→ SOURCE EXCERPT
□ □ □ □ □

At an upstream end of the shaft which protrudes from the plug (122) in the upstream T-connector, a pulley wheel (128) is non-rotatably mounted on the shaft. The pulley wheel (128) has a circumferential groove for accommodating a drive belt (130). The drive belt (130) is connected to an electric motor (132) and the motor can thereby drive rotation of the drive shaft (220) and the impeller (226).

The impeller (226) may be rotated in the same or an opposite direction to the direction in which the separator chamber (202) rotates.

Secured within a first end opening (106b) of the downstream T-connector (106) is a second connector piece (236) through which fluid exits the separator chamber (202) and into the downstream T-connector (104). In a similar manner to the first connector piece (210), the second connector piece (236) is partially threaded around its outer surface on its upstream end to enable it to be connected to a corresponding thread formed within the first end opening (106b) of the downstream T-connector (106).

Like the first connector piece (210), the second connector piece (236) is metallic and tubular in shape.

The downstream end of the transparent tube (203) of the separator chamber (202) is secured to the downstream end formation (234). The downstream end formation comprises a stepped collar. The downstream end formation (234) is rotatably mounted on an oil seal bearing assembly (240) which in turn is mounted on the fixed non-rotatable second connector piece (236).

A portion of the downstream end formation (234), specifically the lower stepped portion is provided with a ribbed/grooved section around its circumference, which can engage with a second drive belt (148) powered by a second motor (150) which drives rotation of the downstream end formation (234) and thereby rotates the separator chamber (202). The drive belt (148) and motor (150) are shown in Figure 8 but are not shown in Figure 9. The other longitudinal opening (106c) of the downstream T-connector (106) is internally threaded and is sealed with the second plug (246) which has an externally threaded spigot portion and a hexagonal flange for use in tightening the plug into the opening (106c). The plug contains a central bore provided with bearing (248) through which the end of the drive shaft (220) passes. The drive shaft is freely rotatable within the plug. As mentioned above, the drive shaft (220) can be used to collect low density material from the separator chamber (202). The drive shaft can therefore be provided with a hole at its end to allow the collected less dense material to exit the apparatus. The end of the drive shaft (220) may be provided with or connectable to a collector to collect separated material exiting out of the end of the drive shaft (220).

The drive shaft (220) passes through the upstream T-connector (104), separator chamber (102) and downstream T-connector (106). At the upstream T-connector side, the drive shaft (220) passes from the outside of the upstream T-connector, through the plug (122) and upstream T-connector (104) and into the separator chamber (102). The drive shaft then passes through the entire length of the transparent tube (103) of the separator chamber (102) and then passes through the downstream T-connector (106) and exits the downstream T-connector through a central bore (fitted with an oil seal bearing, (248)) in a second plug (246).

The drive shaft (220) may be hollow along the whole or part of its length and can be provided with holes along its length to act as a further fluid outlet for the device. Material of lower density which, during operation of the device, collects at radially inward locations of the separator chamber (202) near the drive shaft (220) can exit the apparatus through the holes in the drive shaft, along the length of the drive shaft and through the plug (246) of the downstream T-connector. This arrangement is useful for the drive shaft to act as an outlet for particularly light components within the fluid stream (for example, gases).

□ □ □ □ □

→ RECORDED INFORMATION

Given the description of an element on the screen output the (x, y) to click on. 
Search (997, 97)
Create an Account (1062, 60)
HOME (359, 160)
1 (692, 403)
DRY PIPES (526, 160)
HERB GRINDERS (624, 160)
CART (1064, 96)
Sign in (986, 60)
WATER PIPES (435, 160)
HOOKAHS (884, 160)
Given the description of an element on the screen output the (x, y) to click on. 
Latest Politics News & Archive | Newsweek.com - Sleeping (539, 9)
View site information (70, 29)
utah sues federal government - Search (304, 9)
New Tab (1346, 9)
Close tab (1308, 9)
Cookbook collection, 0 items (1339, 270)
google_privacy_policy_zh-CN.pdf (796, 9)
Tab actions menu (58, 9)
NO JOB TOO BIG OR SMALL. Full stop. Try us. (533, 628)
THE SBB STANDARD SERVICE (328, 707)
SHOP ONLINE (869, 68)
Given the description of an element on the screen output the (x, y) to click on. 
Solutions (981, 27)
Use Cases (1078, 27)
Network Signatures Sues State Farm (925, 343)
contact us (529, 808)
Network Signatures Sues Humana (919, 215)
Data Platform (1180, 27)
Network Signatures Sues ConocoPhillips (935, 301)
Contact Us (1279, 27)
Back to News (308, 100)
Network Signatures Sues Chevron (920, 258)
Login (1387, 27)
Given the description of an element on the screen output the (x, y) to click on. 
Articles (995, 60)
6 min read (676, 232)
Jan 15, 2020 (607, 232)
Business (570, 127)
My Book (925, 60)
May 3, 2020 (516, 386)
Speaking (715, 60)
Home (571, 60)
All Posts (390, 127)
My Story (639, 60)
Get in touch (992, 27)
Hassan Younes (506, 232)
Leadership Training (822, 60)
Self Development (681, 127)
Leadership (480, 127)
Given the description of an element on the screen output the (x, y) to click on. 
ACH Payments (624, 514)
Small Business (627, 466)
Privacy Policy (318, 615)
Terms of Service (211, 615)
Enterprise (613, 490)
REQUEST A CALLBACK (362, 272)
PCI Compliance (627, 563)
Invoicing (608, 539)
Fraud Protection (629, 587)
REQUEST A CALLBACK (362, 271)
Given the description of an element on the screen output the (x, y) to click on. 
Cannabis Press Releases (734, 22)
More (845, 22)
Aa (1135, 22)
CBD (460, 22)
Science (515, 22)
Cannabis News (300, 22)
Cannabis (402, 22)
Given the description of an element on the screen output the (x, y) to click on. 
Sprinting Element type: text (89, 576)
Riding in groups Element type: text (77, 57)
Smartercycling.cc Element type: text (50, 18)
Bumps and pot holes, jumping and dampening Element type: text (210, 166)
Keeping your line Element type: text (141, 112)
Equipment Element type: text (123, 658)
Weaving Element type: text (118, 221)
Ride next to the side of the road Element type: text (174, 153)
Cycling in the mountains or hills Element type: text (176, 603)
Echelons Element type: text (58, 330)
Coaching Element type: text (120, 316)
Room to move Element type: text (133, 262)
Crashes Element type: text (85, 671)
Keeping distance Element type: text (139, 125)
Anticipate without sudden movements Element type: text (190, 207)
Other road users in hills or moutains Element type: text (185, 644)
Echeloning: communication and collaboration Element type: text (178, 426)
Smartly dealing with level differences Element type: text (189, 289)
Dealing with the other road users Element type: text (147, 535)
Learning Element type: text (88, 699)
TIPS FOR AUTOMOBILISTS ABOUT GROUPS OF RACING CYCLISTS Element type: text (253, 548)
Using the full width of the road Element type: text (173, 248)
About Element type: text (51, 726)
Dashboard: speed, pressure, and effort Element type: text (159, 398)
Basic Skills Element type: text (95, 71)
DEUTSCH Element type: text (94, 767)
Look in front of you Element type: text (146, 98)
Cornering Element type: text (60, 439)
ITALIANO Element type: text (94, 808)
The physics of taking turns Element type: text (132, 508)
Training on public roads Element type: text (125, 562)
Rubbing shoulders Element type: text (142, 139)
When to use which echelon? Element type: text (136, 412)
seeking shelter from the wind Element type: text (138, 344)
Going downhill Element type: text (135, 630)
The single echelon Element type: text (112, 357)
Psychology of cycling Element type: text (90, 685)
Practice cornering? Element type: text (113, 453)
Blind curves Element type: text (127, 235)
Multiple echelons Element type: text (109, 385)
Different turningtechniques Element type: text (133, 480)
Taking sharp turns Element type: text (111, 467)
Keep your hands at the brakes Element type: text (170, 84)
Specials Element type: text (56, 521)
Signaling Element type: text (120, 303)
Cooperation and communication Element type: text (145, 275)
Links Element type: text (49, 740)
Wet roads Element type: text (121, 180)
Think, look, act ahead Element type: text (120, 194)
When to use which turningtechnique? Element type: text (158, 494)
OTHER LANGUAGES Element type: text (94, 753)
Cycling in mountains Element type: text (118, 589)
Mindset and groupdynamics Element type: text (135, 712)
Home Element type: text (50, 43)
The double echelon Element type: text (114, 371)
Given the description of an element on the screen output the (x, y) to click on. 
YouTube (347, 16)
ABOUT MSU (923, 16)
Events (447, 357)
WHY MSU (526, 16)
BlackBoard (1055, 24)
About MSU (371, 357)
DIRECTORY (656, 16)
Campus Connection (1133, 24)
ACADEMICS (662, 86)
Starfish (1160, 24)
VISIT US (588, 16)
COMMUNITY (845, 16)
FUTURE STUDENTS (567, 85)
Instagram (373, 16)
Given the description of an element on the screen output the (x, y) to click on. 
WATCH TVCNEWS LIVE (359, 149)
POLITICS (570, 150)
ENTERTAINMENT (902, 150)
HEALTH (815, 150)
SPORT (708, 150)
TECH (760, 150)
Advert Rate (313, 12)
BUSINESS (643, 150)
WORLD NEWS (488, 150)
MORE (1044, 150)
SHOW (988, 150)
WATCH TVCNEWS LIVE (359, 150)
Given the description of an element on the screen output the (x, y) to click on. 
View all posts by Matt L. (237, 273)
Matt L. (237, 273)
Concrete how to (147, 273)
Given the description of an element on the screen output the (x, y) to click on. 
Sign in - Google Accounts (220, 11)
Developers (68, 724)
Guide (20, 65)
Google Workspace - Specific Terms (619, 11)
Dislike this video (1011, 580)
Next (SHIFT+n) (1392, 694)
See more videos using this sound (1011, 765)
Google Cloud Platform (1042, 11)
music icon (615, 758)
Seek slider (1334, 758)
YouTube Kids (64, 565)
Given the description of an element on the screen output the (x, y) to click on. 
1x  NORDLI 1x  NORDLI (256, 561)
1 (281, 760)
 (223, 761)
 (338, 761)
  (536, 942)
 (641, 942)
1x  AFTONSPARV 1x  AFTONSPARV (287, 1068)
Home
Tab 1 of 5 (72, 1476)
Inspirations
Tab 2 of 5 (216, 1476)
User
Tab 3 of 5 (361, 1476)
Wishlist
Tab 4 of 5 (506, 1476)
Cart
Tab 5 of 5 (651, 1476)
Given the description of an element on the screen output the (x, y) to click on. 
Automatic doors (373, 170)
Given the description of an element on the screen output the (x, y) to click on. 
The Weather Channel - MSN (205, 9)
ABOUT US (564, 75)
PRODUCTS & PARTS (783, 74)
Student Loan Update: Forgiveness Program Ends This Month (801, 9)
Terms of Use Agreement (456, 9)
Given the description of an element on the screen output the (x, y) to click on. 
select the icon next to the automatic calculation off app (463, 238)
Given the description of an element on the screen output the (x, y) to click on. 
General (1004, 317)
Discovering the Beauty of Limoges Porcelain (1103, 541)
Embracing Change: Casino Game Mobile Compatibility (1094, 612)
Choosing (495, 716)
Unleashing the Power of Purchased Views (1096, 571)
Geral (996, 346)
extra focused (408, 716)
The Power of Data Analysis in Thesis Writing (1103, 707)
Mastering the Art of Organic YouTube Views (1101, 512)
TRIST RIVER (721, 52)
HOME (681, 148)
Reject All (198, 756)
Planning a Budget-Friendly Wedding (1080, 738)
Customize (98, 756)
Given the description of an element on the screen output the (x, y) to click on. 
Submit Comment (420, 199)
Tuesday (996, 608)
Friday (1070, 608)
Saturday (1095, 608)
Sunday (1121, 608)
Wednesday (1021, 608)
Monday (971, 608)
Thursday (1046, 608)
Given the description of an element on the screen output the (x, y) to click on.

□ □ □ □ □

→ COMPLETE THE FOLLOWING
1) Duplicate the separator description between "The drive shaft (220) may be hollow" and "(for example, gases).", inclusive.
2) For each statement, say yes or no to whether the separator description agrees with it, and quote the deciding words from the description. (a) The second connector piece (236) is metallic and tubular. (b) The drive belt (148) and motor (150) appear in Figure 9. (c) The drive shaft cannot turn inside the second plug.

→ OUTPUTS IN ORDER
1)
The drive shaft (220) may be hollow along the whole or part of its length and can be provided with holes along its length to act as a further fluid outlet for the device. Material of lower density which, during operation of the device, collects at radially inward locations of the separator chamber (202) near the drive shaft (220) can exit the apparatus through the holes in the drive shaft, along the length of the drive shaft and through the plug (246) of the downstream T-connector. This arrangement is useful for the drive shaft to act as an outlet for particularly light components within the fluid stream (for example, gases).

2)
(a) Yes: "the second connector piece (236) is metallic and tubular in shape."
(b) No: "The drive belt (148) and motor (150) are shown in Figure 8 but are not shown in Figure 9."
(c) No: "The drive shaft is freely rotatable within the plug."